There is no evidence in the record of outright fraud, so this discussion focuses on the question of whether Ford has met its burden and demonstrated that the Plaintiffs cannot establish a cause of action against Sullivan. For the purposes of this analysis, the court takes as true the facts alleged in the Plaintiffs' Complaint.

Plaintiffs' Complaint contains four paragraphs that specifically make reference to Sullivan:

3. Defendant Christina Sullivan is a resident of Terre Haute, Indiana.
4. The 1996 Ford Explorer, in which Debra Valentine was injured, was manufactured by Ford Motor Company. It was owned by Defendant Sullivan and kept and maintained by her in Terre Haute and used as a family vehicle.
5. On the 23rd day of March 2001, Plaintiff, Debra Valentine, was injured when the 1996 Ford Explorer, operated by defendant Sullivan, went out of control and rolled over.

. . .

13. Defendant Christina Sullivan, according to Ford, was negligent in the operation of her vehicle and proximately caused Plaintiff's injuries and damages.

(Compl. ¶¶ 3, 4, 5, 13.)

In Indiana, to prevail in a negligence action, a plaintiff must demonstrate the following three elements: (1) the defendant owed a duty to the plaintiff; (2) there was a breach of that duty by the defendant, whose conduct fell below the applicable standard of care; and (3) there is compensable injury, which was proximately caused by the defendant's breach of duty. King, 790 N.E.2d at 484 (citation omitted). Indiana law also recognizes joint tortfeasor liability. See E.Z. Gas, Inc. v. Hydrocarbon Transp., Inc., 471 N.E.2d 316, 321 (Ind.App. 1984) ("[W]here the separate and independent acts of two or more parties are the direct causes of a single injury, and it is not possible to determine in what proportion each contributed, any or all may be held responsible for the injury." (citation omitted)); Nat'l R.R. Passenger Corp. v. Everton by Everton, 655 N.E.2d 360, 366 (Ind.App. 1995) ("[A]n act of negligence need not be the only proximate cause, and liability arises if the act, concurring with one or more other causes, is a proximate cause of the injury. A defendant is not relieved of liability because he is responsible for only one of such causes." (citations omitted)).

┄┄┄┄┄┄┄┄┄┄

• _Stated problem a_:
From the court opinion, list the elements a plaintiff must demonstrate to prevail in a negligence action in Indiana.
The records below have no connection to the court opinion above.

• _Given information_:

┄┄┄┄┄┄┄┄┄┄

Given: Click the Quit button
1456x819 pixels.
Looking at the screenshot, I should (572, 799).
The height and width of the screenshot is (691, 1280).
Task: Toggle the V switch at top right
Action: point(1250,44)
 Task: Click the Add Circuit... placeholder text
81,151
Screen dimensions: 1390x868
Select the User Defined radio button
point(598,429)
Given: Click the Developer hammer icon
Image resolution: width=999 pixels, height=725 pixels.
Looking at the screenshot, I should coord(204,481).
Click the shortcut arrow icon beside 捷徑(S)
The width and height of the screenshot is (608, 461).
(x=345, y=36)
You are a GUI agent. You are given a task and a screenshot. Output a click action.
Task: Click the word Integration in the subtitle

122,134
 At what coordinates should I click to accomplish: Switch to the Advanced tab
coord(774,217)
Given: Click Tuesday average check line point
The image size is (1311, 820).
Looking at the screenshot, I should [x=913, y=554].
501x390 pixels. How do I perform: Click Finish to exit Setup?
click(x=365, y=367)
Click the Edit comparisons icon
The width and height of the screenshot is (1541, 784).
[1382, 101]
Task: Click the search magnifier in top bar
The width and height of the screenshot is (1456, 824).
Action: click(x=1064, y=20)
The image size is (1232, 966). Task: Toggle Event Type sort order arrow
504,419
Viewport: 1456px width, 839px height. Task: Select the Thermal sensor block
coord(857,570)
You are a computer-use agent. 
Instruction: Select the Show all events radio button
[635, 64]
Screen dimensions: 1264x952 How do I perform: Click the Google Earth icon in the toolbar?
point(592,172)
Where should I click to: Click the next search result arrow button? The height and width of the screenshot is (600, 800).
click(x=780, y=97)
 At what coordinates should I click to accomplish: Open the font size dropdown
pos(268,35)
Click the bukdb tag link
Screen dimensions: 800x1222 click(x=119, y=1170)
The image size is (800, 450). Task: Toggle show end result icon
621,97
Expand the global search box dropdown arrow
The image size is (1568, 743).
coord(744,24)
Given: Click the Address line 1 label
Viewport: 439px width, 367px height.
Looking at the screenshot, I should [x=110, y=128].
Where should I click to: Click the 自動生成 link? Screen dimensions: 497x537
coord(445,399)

┄┄┄┄┄┄┄┄┄┄

• _Stated problem b_:
Reproduce the records from the line containing "Given: Click the Developer hammer icon" down to the line containing "coord(857,570)", including both of those lines.

• _Answer a_:
1. The defendant owed a duty to the plaintiff.
2. The defendant breached that duty, and the defendant's conduct fell below the applicable standard of care.
3. There is compensable injury that was proximately caused by the defendant's breach of duty.

• _Answer b_:
Given: Click the Developer hammer icon
Image resolution: width=999 pixels, height=725 pixels.
Looking at the screenshot, I should coord(204,481).
Click the shortcut arrow icon beside 捷徑(S)
The width and height of the screenshot is (608, 461).
(x=345, y=36)
You are a GUI agent. You are given a task and a screenshot. Output a click action.
Task: Click the word Integration in the subtitle

122,134
 At what coordinates should I click to accomplish: Switch to the Advanced tab
coord(774,217)
Given: Click Tuesday average check line point
The image size is (1311, 820).
Looking at the screenshot, I should [x=913, y=554].
501x390 pixels. How do I perform: Click Finish to exit Setup?
click(x=365, y=367)
Click the Edit comparisons icon
The width and height of the screenshot is (1541, 784).
[1382, 101]
Task: Click the search magnifier in top bar
The width and height of the screenshot is (1456, 824).
Action: click(x=1064, y=20)
The image size is (1232, 966). Task: Toggle Event Type sort order arrow
504,419
Viewport: 1456px width, 839px height. Task: Select the Thermal sensor block
coord(857,570)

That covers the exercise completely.